Book analysis with AI techniques
About this lesson
This learning sequence explores text analysis through Natural Language Processing, a significant application of Artificial Intelligence. Teachers and students are led through a series of video tutorials to develop a Python program that can break down and analyse the content of a complete text and use smart sentiment analysis to attempt to determine the villain(s) and hero(s).
Year band: 7-8, 9-10
Curriculum Links AssessmentCurriculum Links
Links with Digital Technologies Curriculum Area
Strand | Year | Content Description |
---|---|---|
Processes and Production Skills | 7-8 |
Analyse and visualise data using a range of software, including spreadsheets and databases, to draw conclusions and make predictions by identifying trends (AC9TDI8P02) Define and decompose real-world problems with design criteria and by creating user stories (AC9TDI8P04) Design the user experience of a digital system (AC9TDI8P07) Generate, modify, communicate and evaluate alternative designs (AC9TDI8P08) Design algorithms involving nested control structures and represent them using flowcharts and pseudocode (AC9TDI8P05) Trace algorithms to predict output for a given input and to identify errors (AC9TDI8P06) |
9-10 |
Analyse and visualise data interactively using a range of software, including spreadsheets and databases, to draw conclusions and make predictions by identifying trends and outliers (AC9TDI10P02) Define and decompose real-world problems with design criteria and by interviewing stakeholders to create user stories (AC9TDI10P04) Design and prototype the user experience of a digital system (AC9TDI10P07) Evaluate existing and student solutions against the design criteria, user stories, possible future impact and opportunities for enterprise (AC9TDI10P10) Design algorithms involving logical operators and represent them as flowcharts and pseudocode (AC9TDI10P05) Implement, modify and debug modular programs, applying selected algorithms and data structures, including in an object-oriented programming language (AC9TDI10P09) |
Assessment
Each part of this learning sequence builds on the previous part. Students can be encouraged to type up their own code as demonstrated in the videos. (Links to milestone completed programs are provided after each part, in case of student absences or confusion.)

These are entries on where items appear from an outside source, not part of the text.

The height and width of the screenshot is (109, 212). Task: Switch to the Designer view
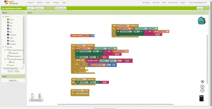click(x=200, y=8)
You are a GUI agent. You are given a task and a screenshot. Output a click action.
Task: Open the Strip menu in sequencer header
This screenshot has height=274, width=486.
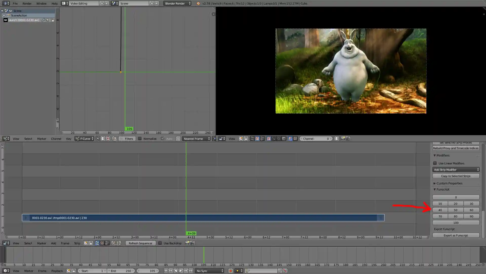pyautogui.click(x=77, y=243)
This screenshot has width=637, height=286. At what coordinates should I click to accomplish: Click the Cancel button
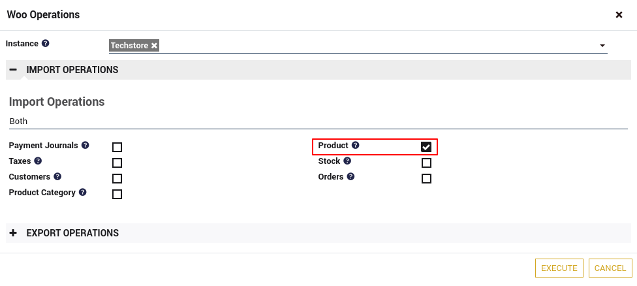coord(610,268)
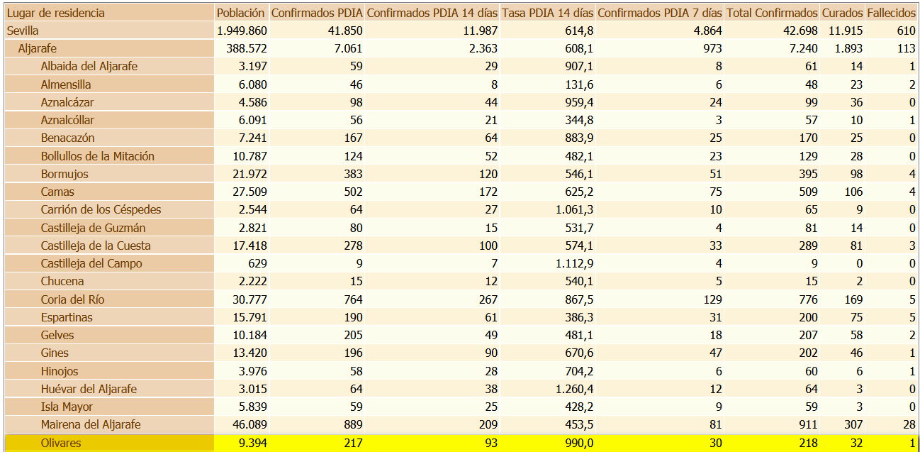Click the Huévar del Aljarafe row label
The height and width of the screenshot is (452, 920).
(x=89, y=389)
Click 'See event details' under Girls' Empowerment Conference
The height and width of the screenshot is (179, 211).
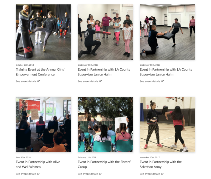coord(26,81)
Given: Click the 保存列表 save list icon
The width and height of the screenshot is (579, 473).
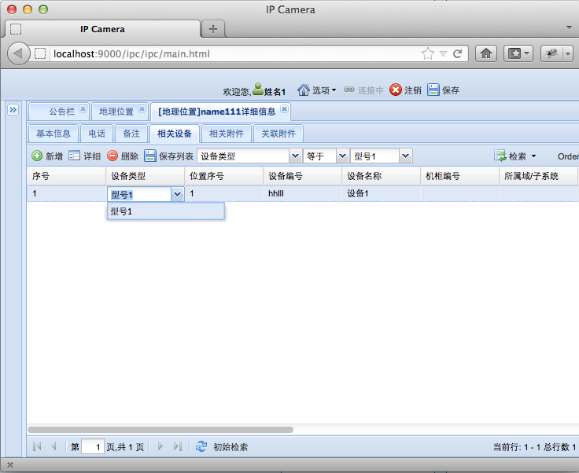Looking at the screenshot, I should click(x=150, y=156).
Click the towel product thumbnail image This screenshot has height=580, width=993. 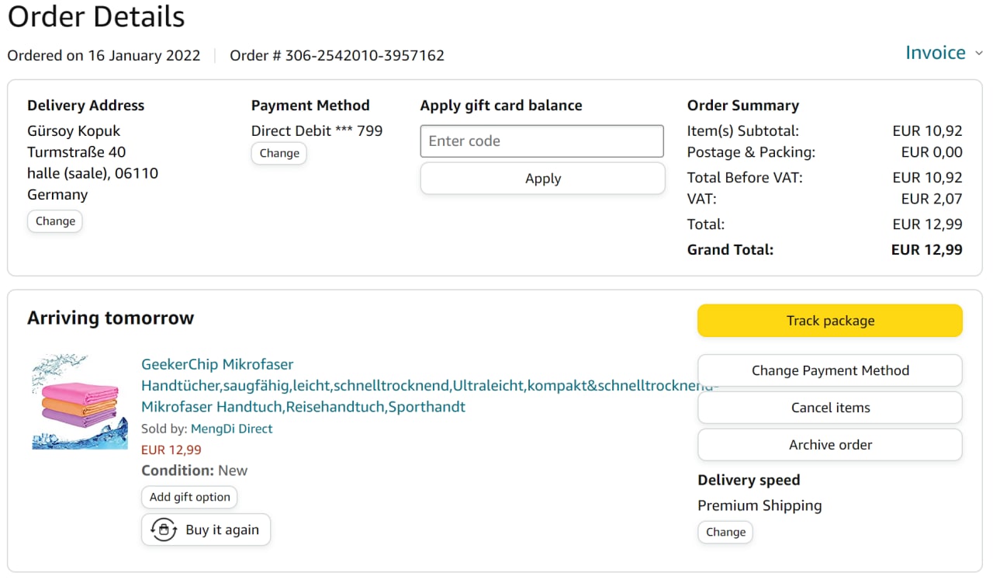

A number of project ideas are suggested at the end of the sequence, ranging from simple to highly ambitious. Students may collect appropriate text, prepare program designs and/or implement coded programs in response to these prompts.
In assessing code in languages like Python, consider a rubric that brings in important skills for General Purpose Programming.
Learning sequence
- Overview
- Part 1: Setup
- Part 2: Removing punctuation
- Part 3: Tokenisation
- Part 4: Modular programming
- Lecture: Sentiment analysis
- Part 5: Testing sentiment analysis
- Part 6: How many times does each word appear?

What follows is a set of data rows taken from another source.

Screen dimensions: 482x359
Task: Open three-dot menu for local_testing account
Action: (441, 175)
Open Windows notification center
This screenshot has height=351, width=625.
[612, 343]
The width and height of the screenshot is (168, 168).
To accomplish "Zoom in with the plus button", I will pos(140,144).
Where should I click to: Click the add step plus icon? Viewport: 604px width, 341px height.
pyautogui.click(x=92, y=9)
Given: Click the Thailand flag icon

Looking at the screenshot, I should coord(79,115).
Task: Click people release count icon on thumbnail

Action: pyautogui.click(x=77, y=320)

- Part 7: Ranking words by frequency
- Part 8: Removing stop words
- Part 9: Heroes and villains
- Projects / Assessment
- Resources
Overview
View the Overview video for more information on this learning sequence, including a short lecture on Natural Language Processing. (Check the Resources section for links to more information on advanced concepts such as Part Of Speech Tagging and Lexicon Normalisation.)
Part 1: Setup
View the video Setup. This will introduce the repl.it coding environment, and the process for obtaining the text for Alice in Wonderland from the online repository Project Gutenberg.
Questions for discussion
The presenter uses the site Project Gutenberg to obtain the text for Alice in Wonderland. Why is this site used?
The presenter refers to repl.it as a Python IDE. What is an IDE, and why do we use one?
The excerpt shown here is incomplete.